The audits at issue date from a period when the United States was sliding toward a financial crisis, and at least one was of a company involved in mortgage investments.

At that company, identified only as “Issuer E,” the oversight board accused Deloitte of failing to properly assess such matters as the value of mortgage-backed securities, the accounting for delinquent loans and the treatment of financial instruments known as swaps, a form of derivative.

The findings were disclosed Monday by the Public Company Accounting Oversight Board, which was created in the aftermath of the Enron and WorldCom scandals to police firms that audit companies listed on the stock markets.

In a statement, Deloitte chief executive Joe Echevarria said his firm “is committed to the highest standards of audit quality.”

“We have complete confidence in our professionals and the quality of our audits, and agree that there were and always will be areas where we can improve,” Echevarria said.

The firm has been investing in improvements, he added.

Findings restricted

The law that created the oversight board sharply restricted what it can disclose to the public, assuring that certain findings would come to light only after a long delay if ever.

The findings released Monday were part two of a report dated May 19, 2008, addressing audits of 2006 financial statements.

Auditors are supposed to check companies’ internal controls, but the report said Deloitte’s own quality controls fell short.

The board said that it can release that information only if firms fail to correct the weaknesses within a year, and only after firms that choose to challenge such findings have exhausted confidential appeals to the Securities and Exchange Commission.

Monday’s disclosure was the first of its kind involving one of the Big Four accounting firms, which together audit the vast majority of publicly traded companies in the United States.

Audit firms are supposed to look out for the interests of investors, but they have a basic conflict of interest: They are hired and paid by the companies they audit.

The oversight board is considering a number of changes to make the accountants more accountable, including requiring companies to switch audit firms periodically.
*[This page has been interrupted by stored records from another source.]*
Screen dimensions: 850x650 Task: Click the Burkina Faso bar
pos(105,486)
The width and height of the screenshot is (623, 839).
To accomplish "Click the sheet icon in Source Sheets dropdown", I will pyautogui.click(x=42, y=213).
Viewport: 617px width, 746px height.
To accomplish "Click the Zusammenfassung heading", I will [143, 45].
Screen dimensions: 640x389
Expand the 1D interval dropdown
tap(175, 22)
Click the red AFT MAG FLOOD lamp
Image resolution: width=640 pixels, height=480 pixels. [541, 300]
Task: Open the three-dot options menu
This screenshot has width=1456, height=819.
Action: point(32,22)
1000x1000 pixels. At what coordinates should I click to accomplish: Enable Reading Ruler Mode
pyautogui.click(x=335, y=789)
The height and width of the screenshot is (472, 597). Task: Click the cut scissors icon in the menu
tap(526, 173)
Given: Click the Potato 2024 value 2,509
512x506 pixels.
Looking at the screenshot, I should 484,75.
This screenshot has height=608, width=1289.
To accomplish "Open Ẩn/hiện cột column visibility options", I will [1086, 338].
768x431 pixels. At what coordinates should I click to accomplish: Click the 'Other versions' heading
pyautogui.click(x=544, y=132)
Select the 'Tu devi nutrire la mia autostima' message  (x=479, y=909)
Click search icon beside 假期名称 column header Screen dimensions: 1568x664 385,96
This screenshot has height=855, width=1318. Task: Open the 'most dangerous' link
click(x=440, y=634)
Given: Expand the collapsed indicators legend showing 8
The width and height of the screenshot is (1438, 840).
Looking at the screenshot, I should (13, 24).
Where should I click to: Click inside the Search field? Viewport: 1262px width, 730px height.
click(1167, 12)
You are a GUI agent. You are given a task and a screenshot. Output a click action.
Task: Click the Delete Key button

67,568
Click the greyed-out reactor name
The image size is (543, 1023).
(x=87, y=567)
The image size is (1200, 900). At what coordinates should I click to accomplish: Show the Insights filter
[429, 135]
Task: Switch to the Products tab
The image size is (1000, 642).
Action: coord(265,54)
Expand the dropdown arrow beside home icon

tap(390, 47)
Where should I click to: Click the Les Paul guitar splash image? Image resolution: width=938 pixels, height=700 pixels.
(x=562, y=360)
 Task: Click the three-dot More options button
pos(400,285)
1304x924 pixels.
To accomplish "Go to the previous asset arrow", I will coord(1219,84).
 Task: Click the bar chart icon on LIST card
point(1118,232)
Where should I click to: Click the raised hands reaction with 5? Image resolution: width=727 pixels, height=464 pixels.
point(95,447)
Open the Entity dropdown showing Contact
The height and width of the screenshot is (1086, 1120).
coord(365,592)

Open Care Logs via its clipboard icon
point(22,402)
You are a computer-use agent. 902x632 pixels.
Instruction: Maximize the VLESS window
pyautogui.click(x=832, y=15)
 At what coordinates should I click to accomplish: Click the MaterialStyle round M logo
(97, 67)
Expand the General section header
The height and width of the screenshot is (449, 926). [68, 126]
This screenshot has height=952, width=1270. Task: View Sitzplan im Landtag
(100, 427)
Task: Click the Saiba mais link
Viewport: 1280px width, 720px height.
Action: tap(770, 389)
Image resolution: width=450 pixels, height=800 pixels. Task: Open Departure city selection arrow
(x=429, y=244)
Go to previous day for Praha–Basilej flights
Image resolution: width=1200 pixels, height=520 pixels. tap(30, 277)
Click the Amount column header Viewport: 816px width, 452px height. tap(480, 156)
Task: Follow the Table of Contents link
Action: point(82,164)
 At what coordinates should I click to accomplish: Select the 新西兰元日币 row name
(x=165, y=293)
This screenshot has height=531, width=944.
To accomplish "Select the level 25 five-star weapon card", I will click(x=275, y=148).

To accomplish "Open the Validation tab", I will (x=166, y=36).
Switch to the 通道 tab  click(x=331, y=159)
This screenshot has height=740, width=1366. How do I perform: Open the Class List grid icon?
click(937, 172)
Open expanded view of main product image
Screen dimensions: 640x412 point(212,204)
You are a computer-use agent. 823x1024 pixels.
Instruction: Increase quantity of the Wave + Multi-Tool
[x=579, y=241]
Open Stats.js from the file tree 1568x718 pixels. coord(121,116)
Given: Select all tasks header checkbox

Last week, the board proposed a rule that would force audit firms to disclose the names of the accountants who lead each audit.

The report on Deloitte said the firm’s deficiencies may reflect a culture that does not demand enough “critical analysis” or “objective evidence” and instead relies largely on what its clients say. The report did not name the companies for which Deloitte allegedly performed inadequate audits.

The report calls into question how much investors can trust the financial reports that companies issue, and whether they can confidently put their money in the stock market, said J. Edward Ketz, associate professor of accounting at Penn State.

Almost a decade after the collapse of Enron and its auditor, Arthur Andersen, Ketz said, “In my judgment there’s not been the necessary changes to the audit firms or the audit firm structure to expect significantly better audits than we had in 2001.”

Last month, according to a Bloomberg report, a bankruptcy trustee for defunct mortgage lender Taylor, Bean & Whitaker sued Deloitte for damages of $7.6 billion, saying that if Deloitte had not turned a “willful blind eye,” a mortgage fraud allegedly carried out by the firm’s chairman would have sputtered out much earlier.

Deloitte said the lawsuit’s claims were “utterly without merit.”